Linked Through An Autograph Book


By Madonna Dries Christensen

Because I like vintage autograph books, I published an article about them in Yesterday’s Magazette.

I described three books in my possession (not from my family). They had belonged to William Lord, his young daughter Ethel, and the adult Ethel’s young daughter, Evelyn Pruitt.

The Lords lived in San Francisco when young Ethel collected verses in her book, dated from 1900-1903. The front cover is ivory-colored celluloid, on which is a landscape scene. The back cover is burgundy velvet.

The first page in the book has a drawing of a table, on which sits a vase with flowers laid beside it.
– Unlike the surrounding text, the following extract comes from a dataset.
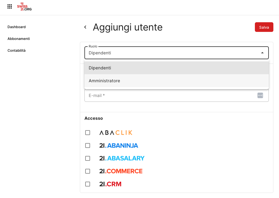Open the apps grid menu icon
The height and width of the screenshot is (198, 279).
pyautogui.click(x=10, y=7)
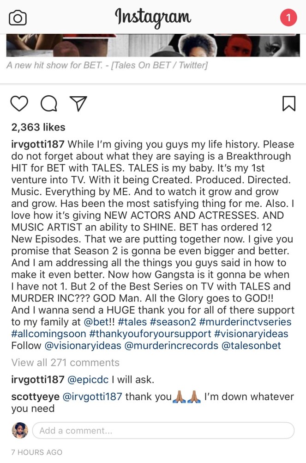
Task: Like the post with heart icon
Action: coord(19,103)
In the corner is a spider web. The page is dated October 8, 1900. The person who drew the picture and wrote the verse used script resembling calligraphy. He wrote:

Dear Ethel:

We judge ourselves by what we feel capable of doing, while others judge us by what we  have done.

– Kingsley Cannon

It appears, from the maturity of the verse and the drawing, that Kingsley Cannon was an adult. He used black ink, whereas most of the children wrote in pencil and their faded verses are no longer legible.

Three years after my article appeared online, the publisher received an e-mail from a reader, Leesa Cannon. She explained that she found the story while using Google to research her great-grandfather, Kingsley Cannon, of San Francisco.

He was a lawyer, who adopted a son and named him Kingsley W. Cannon, Jr. Leesa’s father is Kingsley W. Cannon III. Leesa wrote, “Thanks for the familial clue.”

I responded to Leesa and offered her the book. She was delighted and, on receiving it, commented, “Thank you for your generousity. Aside from the obvious family interest, it’s an amazing piece of history.

I know that these sayings are passed down through generations; therefore, when asked to sign someone’s book, I plan to use my great-grandfather’s quote. It’s also interesting to see the similarity between the written name in the corner and my father’s handwriting.

But my dad is funny. He said, ‘How do I know it’s him?’ I find it valuable––even if he does not.”